▶ **WHAT TO DO**
In the copy, include exactly the lines from the one with "The width and" through the end of the data and no others, both ends kept, with every picture left out.

▶ **MATERIAL PROVIDED**
>>
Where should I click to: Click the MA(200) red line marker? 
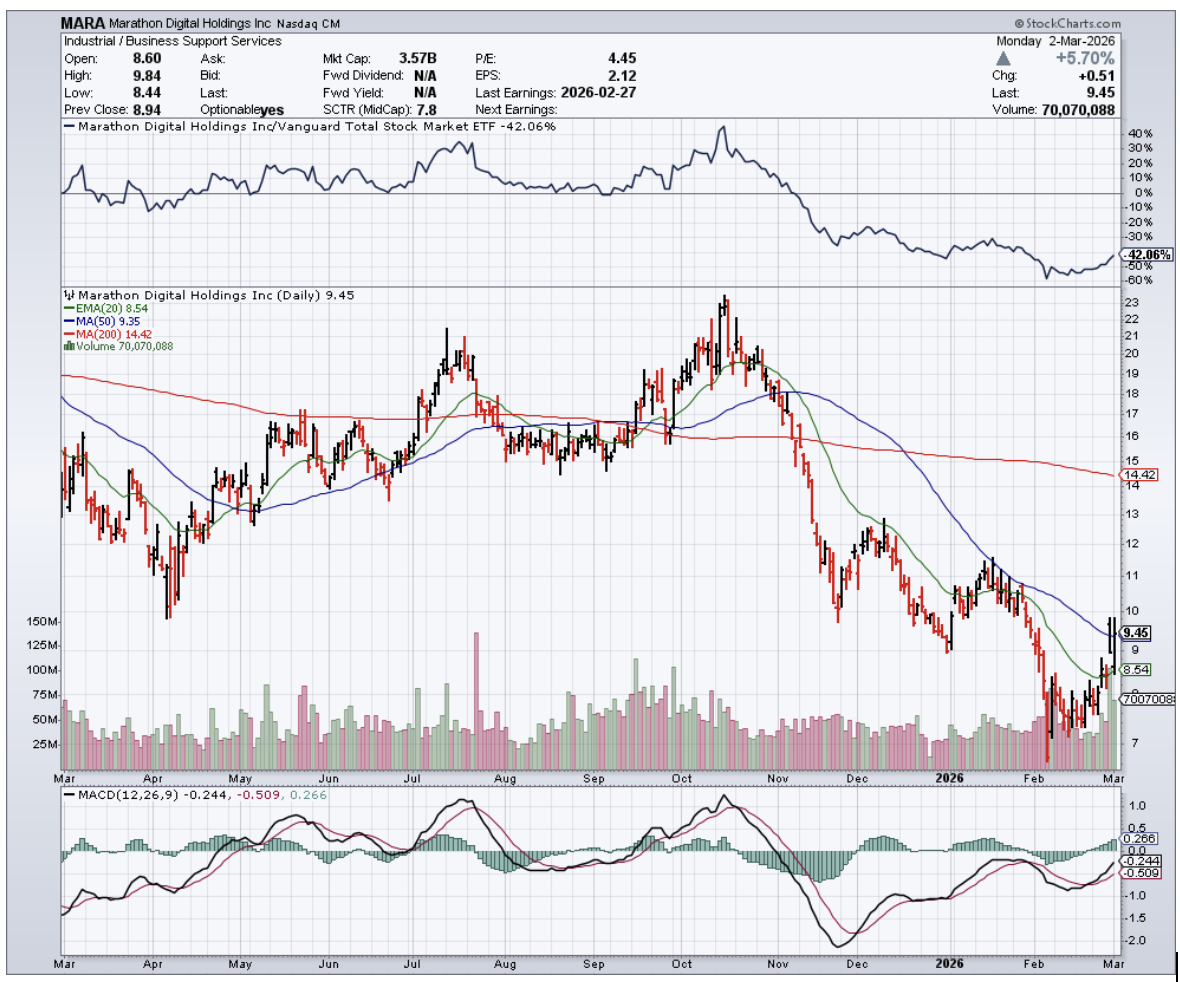click(66, 335)
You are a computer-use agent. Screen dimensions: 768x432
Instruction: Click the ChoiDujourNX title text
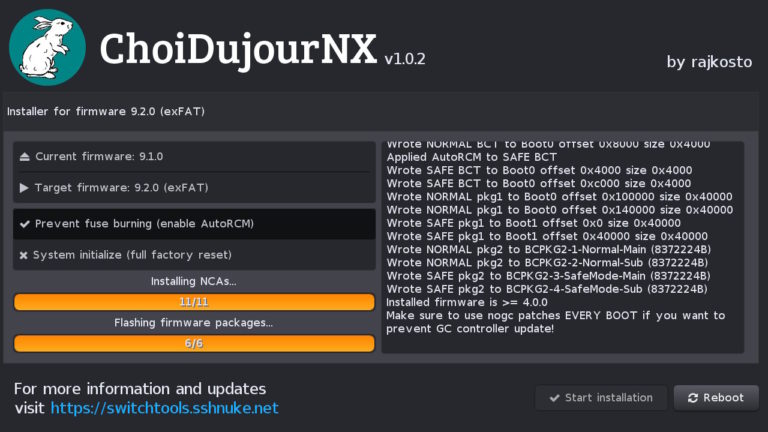pyautogui.click(x=238, y=46)
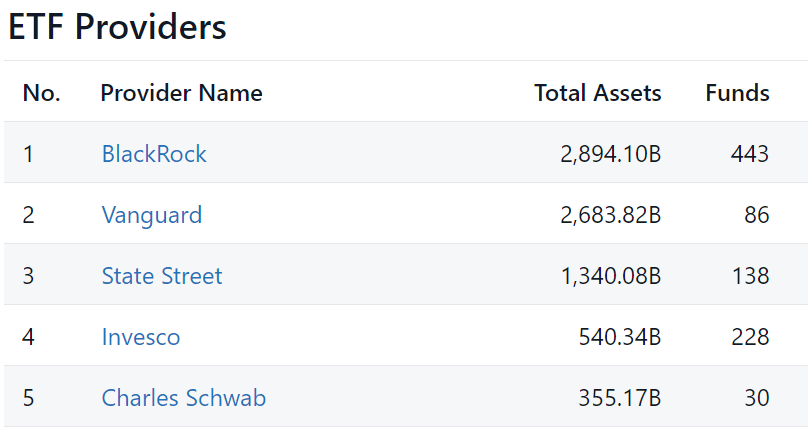Click Invesco's 228 funds count

pos(750,337)
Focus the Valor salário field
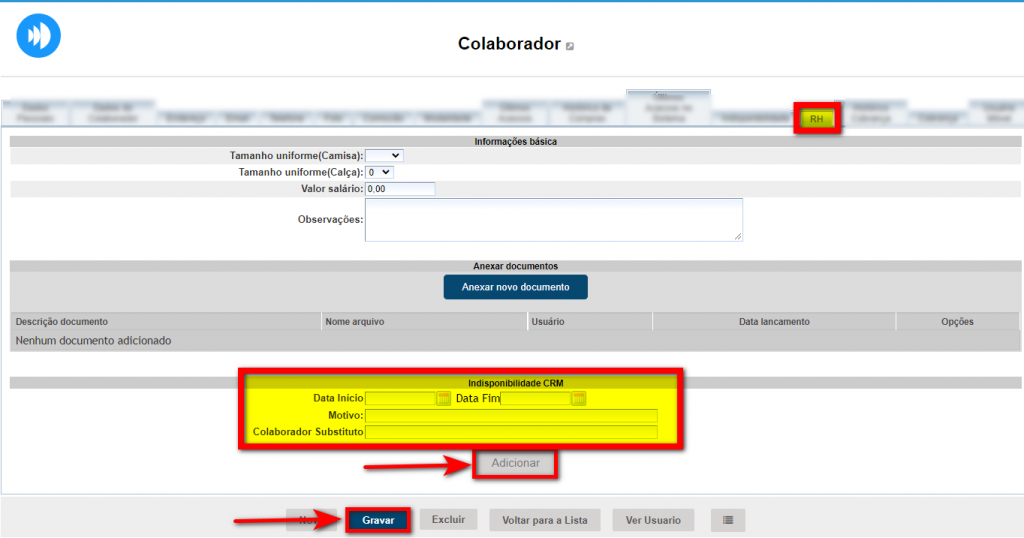Viewport: 1024px width, 538px height. click(x=400, y=189)
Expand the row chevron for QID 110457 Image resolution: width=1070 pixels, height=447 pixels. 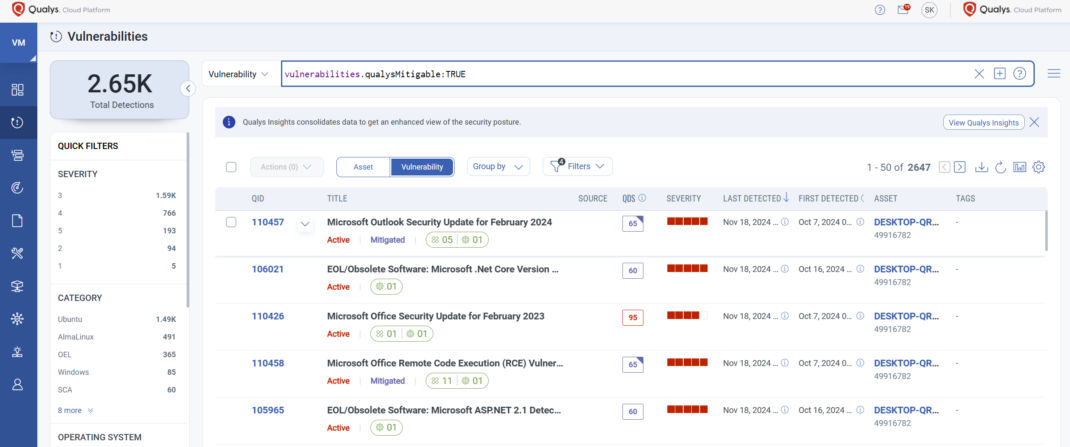click(306, 224)
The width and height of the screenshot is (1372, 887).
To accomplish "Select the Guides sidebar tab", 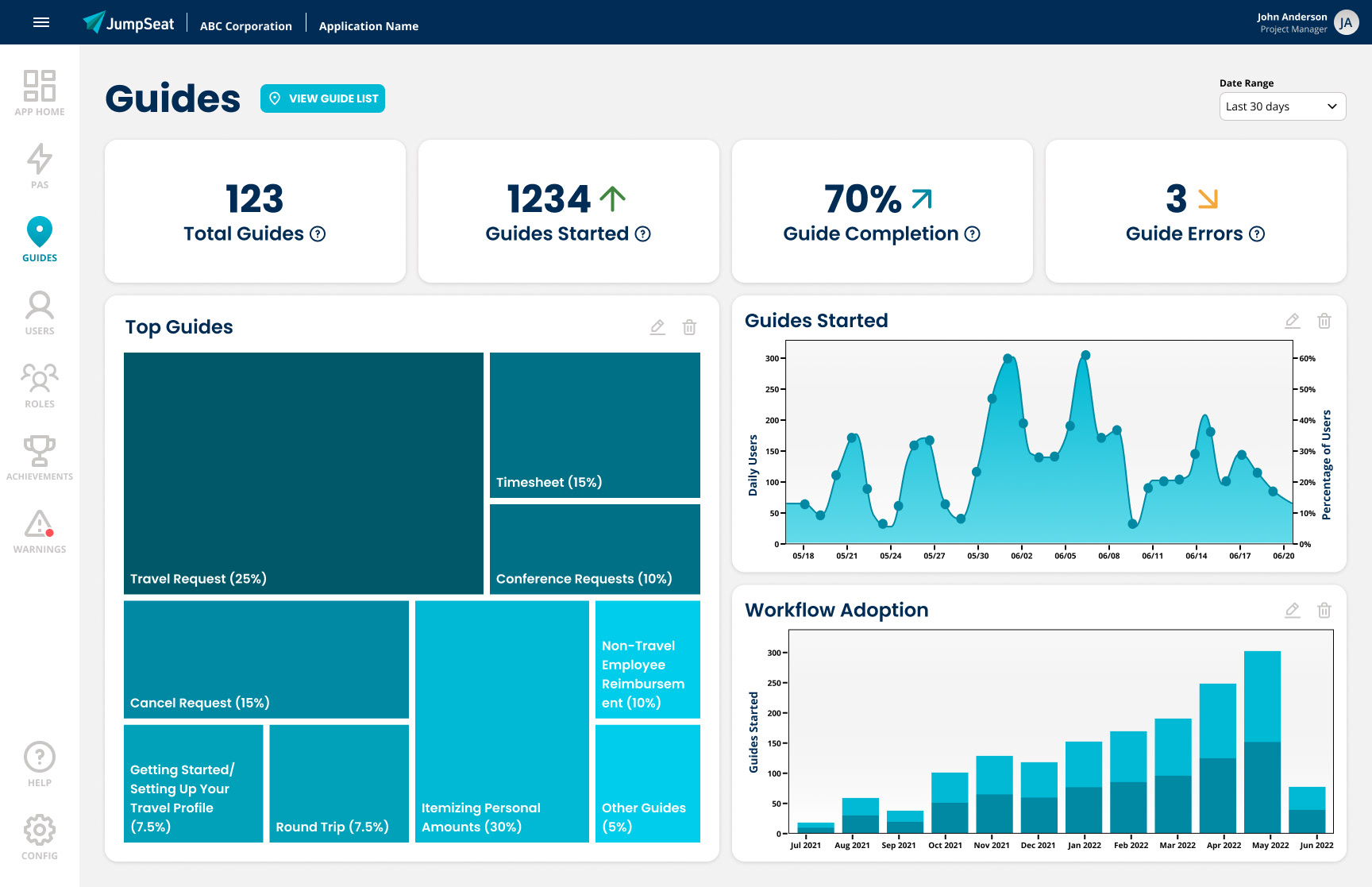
<<
▶ **RESPONSE TO THE EXERCISE**
The width and height of the screenshot is (1372, 887).
To accomplish "Select the Guides sidebar tab", 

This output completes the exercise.